Peki, yargıya geldiğimiz zaman, yargı bütünlüğü, önce, Anayasa madde 138/11; 153 dâhil, diğer maddeler çerçevesinde yargı adil yargılanma hükümlerini, adil yargılanma hakkı hükümlerini ihlal konusunda birbiriyle âdeta yarışmaktadır.
Tabii ki burada Demokles'in kılıcını unutmamak gerekir, HSK'yi unutmamak gerekir ama bizim yaptığımız yasalar, özellikle Cumhur İttifakı'nın oyladığı yasalarda yargıçların nitelik yerine niceliği, liyakat yerine yandaşlığı öne alınan sınav sisteminde pekâlâ birçok kez bunun tanığı olduk. (CHP sıralarından alkışlar) Evet, demek ki bunun yanında adil yargılanma hakkı gerekleri doğrultusunda verdiğimiz yasa önerilerini de yine Cumhur İttifakı gündeme bile almadı, komisyonlar önünde beklemektedir.

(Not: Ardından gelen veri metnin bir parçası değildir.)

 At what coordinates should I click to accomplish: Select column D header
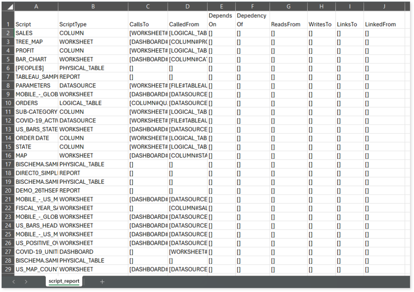pos(187,7)
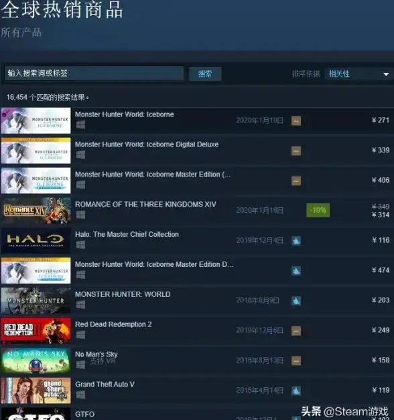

Anayasa Mahkemesi bakımından, Anayasa Mahkemesi geç karar vermektedir, çok az iptal etmektedir, kısmen iptal kararlarında bile Meclise süre tanımaktadır ama Meclis onları gündemine almakta bile gecikmekte. Üyelerin nitelik sorununa girmiyorum, Yargıtay yoluyla araçsallaştırılan Anayasa Mahkemesi üyelik devşirme işine girmiyorum ama iş yükünü azaltmak için geceli gündüzlü Anayasa Mahkemesi çalışmalı ancak etkili bir başvuru yolu olup olmadığını da sorgulamak gerekmektedir.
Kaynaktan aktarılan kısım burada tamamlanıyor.